*** Opening Data provided ***

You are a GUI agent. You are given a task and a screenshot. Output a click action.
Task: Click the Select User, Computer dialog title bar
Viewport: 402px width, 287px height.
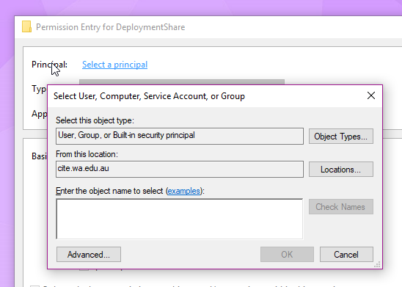tap(205, 96)
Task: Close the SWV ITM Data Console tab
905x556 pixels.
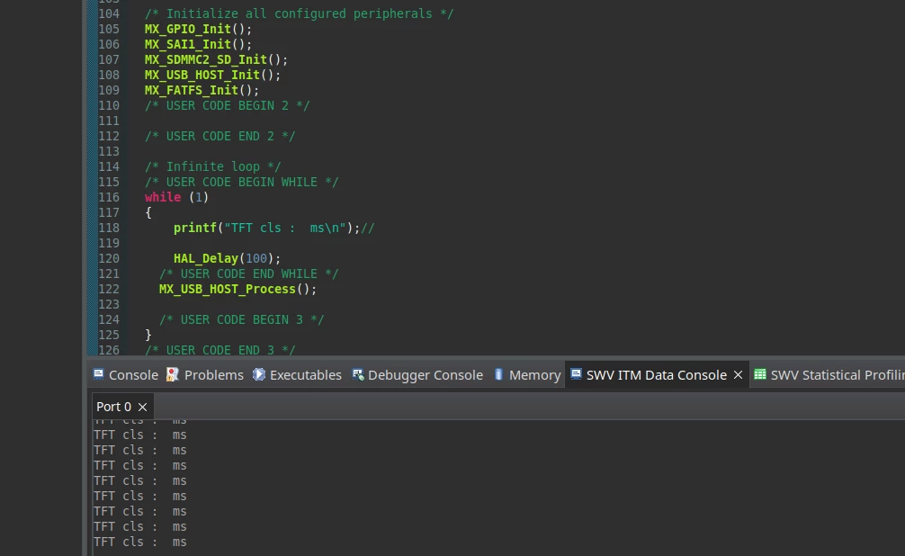Action: [739, 375]
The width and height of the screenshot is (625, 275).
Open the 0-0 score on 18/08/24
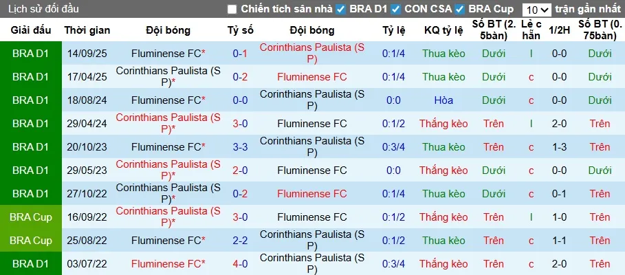click(240, 100)
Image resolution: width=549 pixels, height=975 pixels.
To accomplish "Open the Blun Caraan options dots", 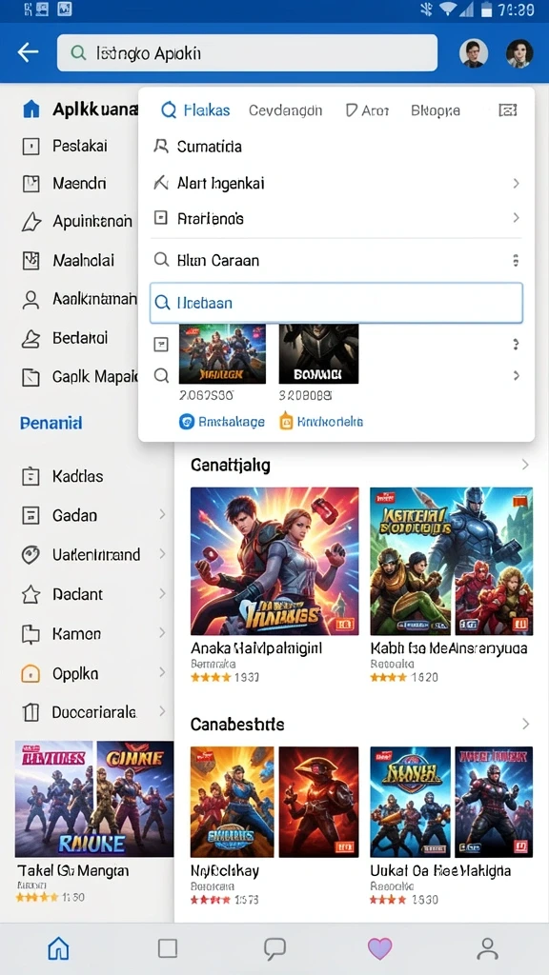I will point(516,260).
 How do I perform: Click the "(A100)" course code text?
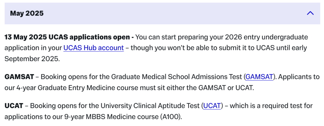[x=171, y=117]
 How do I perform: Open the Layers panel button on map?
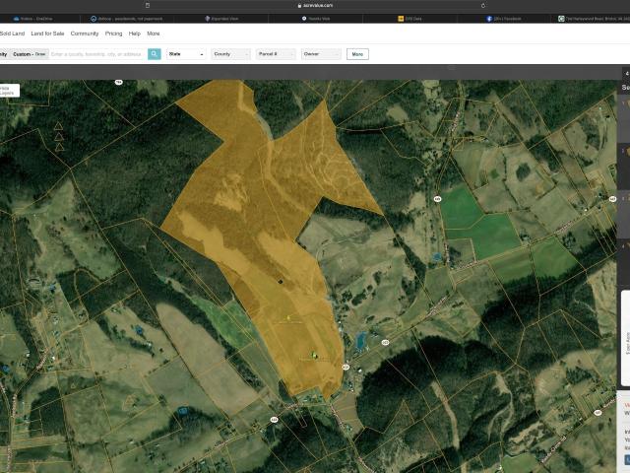[8, 91]
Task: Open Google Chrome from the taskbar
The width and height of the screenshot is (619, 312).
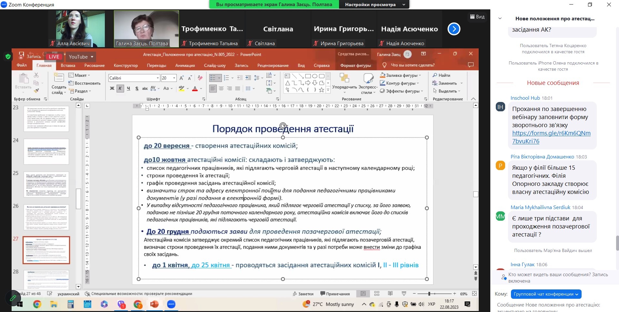Action: [x=37, y=304]
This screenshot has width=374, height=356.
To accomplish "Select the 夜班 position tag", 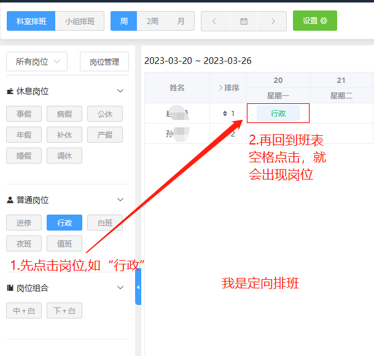I will point(24,243).
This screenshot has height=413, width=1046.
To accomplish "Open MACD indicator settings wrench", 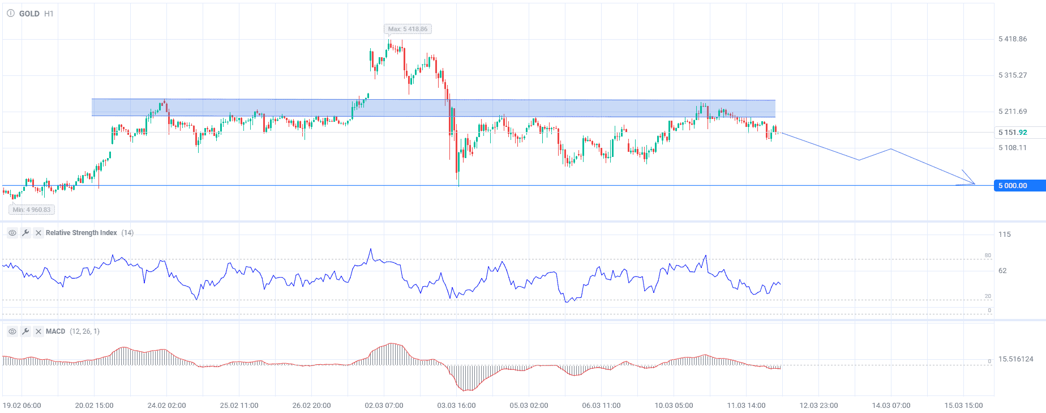I will (25, 331).
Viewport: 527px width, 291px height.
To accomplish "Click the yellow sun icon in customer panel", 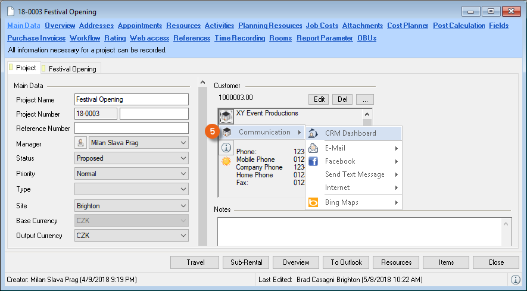I will pyautogui.click(x=226, y=161).
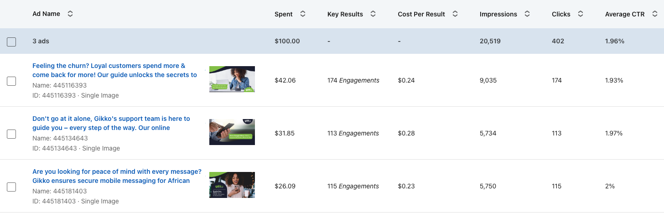This screenshot has width=664, height=213.
Task: Open the support team ad thumbnail
Action: (x=232, y=132)
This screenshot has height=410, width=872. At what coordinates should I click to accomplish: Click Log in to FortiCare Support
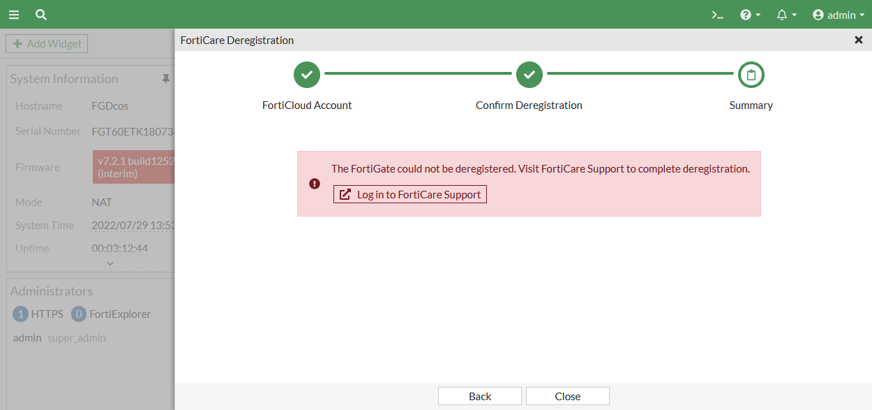point(410,195)
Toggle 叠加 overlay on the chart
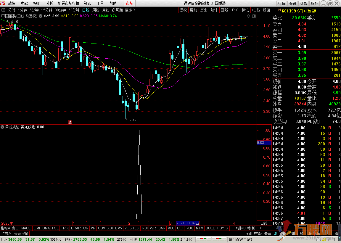The image size is (341, 243). [193, 10]
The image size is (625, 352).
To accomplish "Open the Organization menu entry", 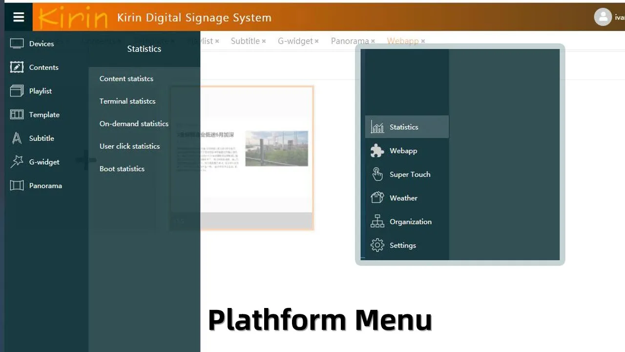I will (x=410, y=221).
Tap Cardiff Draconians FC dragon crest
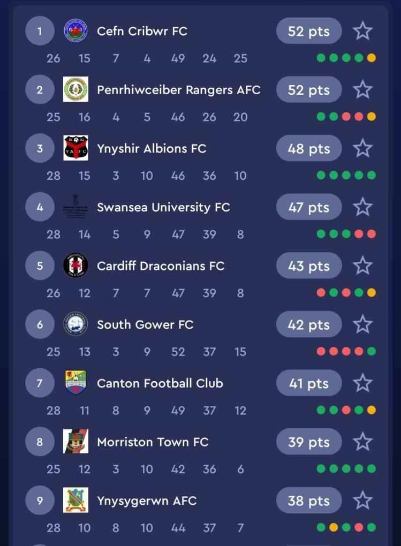Screen dimensions: 401x546 (x=75, y=266)
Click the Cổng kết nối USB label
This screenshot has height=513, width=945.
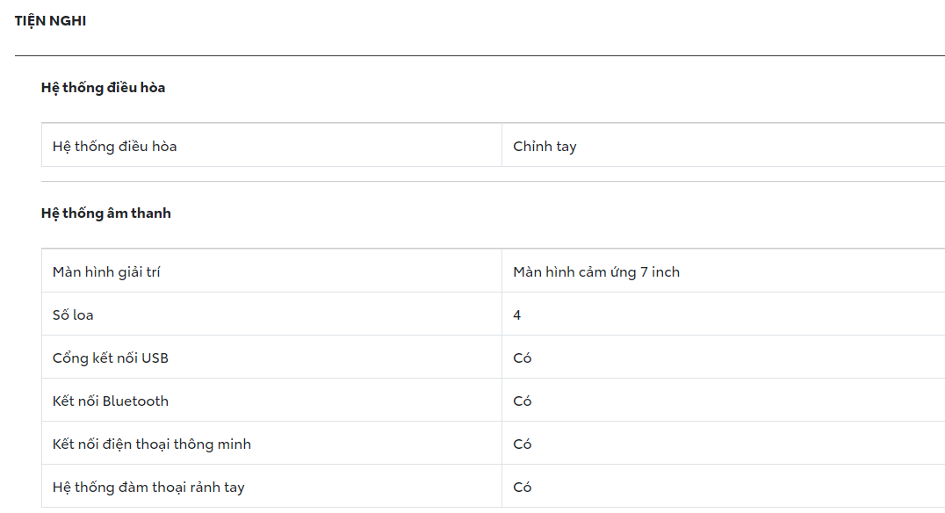pos(110,358)
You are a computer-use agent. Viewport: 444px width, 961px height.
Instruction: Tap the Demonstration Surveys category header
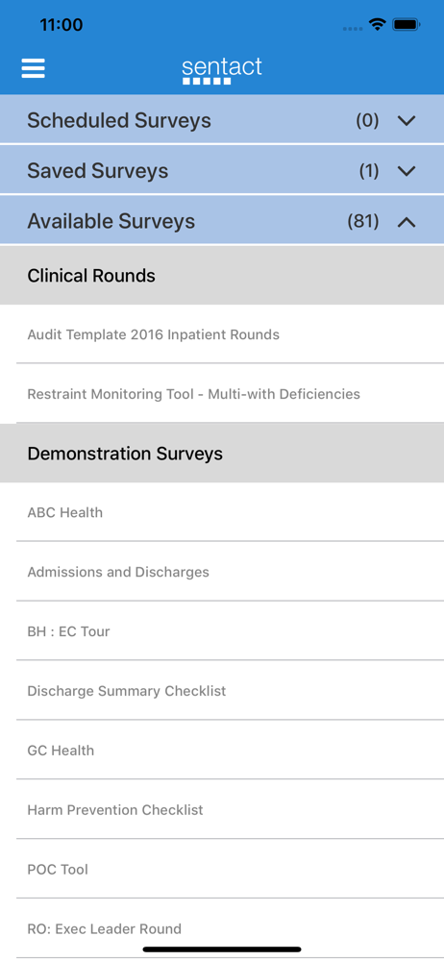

*** Closing Data provided ***

When a line of the entries above contains the word "agent", include it in a tally, then give that tally alone.

= Result for this exercise =
2